Ever felt a burning sensation in your chest after eating? That's heartburn! Experienced occasionally, it is no cause for concern, but will warrant a trip to the doctor if it occurs frequently enough or happens in conjunction with other symptoms.

Also commonly referred to as acid reflux, heartburn is characterized by a burning sensation in the chest, hence its name. Typically, the pain is felt at night or after eating, worsening when bending over or lying down. It's time to talk to your doctor when your bouts with hearburn:

If accompanied by severe chest pressure or pain, pain in the jaw or arm or difficulty breathing.

  • Occur more than twice in a week.
  • Persist despite taking over-the-counter medication.
  • Lead to persistent vomiting or nausea.

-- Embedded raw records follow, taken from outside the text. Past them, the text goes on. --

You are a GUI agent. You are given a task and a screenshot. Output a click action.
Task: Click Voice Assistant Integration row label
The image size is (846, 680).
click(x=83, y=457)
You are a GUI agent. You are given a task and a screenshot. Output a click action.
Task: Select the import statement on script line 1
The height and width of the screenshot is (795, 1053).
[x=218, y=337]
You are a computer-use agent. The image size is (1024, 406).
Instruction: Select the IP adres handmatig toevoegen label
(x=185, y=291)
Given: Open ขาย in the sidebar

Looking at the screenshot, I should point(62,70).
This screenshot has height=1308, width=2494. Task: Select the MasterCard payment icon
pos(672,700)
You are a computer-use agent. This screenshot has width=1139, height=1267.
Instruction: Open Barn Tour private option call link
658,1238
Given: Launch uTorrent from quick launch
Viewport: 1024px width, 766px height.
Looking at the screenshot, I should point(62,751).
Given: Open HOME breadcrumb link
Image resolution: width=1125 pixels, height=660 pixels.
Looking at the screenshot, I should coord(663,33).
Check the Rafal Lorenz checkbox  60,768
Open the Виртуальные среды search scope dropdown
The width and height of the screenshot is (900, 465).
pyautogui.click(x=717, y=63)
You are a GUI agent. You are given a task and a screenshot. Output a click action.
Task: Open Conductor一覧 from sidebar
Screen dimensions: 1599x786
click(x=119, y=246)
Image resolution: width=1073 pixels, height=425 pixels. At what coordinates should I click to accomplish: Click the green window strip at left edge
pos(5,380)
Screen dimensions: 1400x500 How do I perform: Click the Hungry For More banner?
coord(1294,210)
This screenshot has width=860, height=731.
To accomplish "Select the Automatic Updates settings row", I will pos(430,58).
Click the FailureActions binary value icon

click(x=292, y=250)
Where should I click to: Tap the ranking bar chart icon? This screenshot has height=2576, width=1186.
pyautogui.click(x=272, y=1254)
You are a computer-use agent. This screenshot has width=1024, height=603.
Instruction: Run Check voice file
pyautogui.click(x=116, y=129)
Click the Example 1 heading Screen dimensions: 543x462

What Causes Heartburn In The First Place?

Heartburn occurs when acids in the stomach back up into your esophagus. Normally, when food passes through the esophagus, a muscle band tightens at the bottom to prevent what you have consumed from backing up. However, if this muscle, the lower esophageal sphincter, weakens or relaxes abnormally, stomach acids flow right out and back into the esophagus, leading to heartburn.

Treating Heartburn

Keeping heartburn under control combines both the use of medication and home remedies and implementing lifestyle modifications. OTC medications typically used to provide heartburn relief, work by either neutralizing stomach acids (antacids) or reducing the amount of stomach acids present (H-2-receptor antagonists and proton pump inhibitors). If OTC medication doesn't work, you may need a prescription from your doctor.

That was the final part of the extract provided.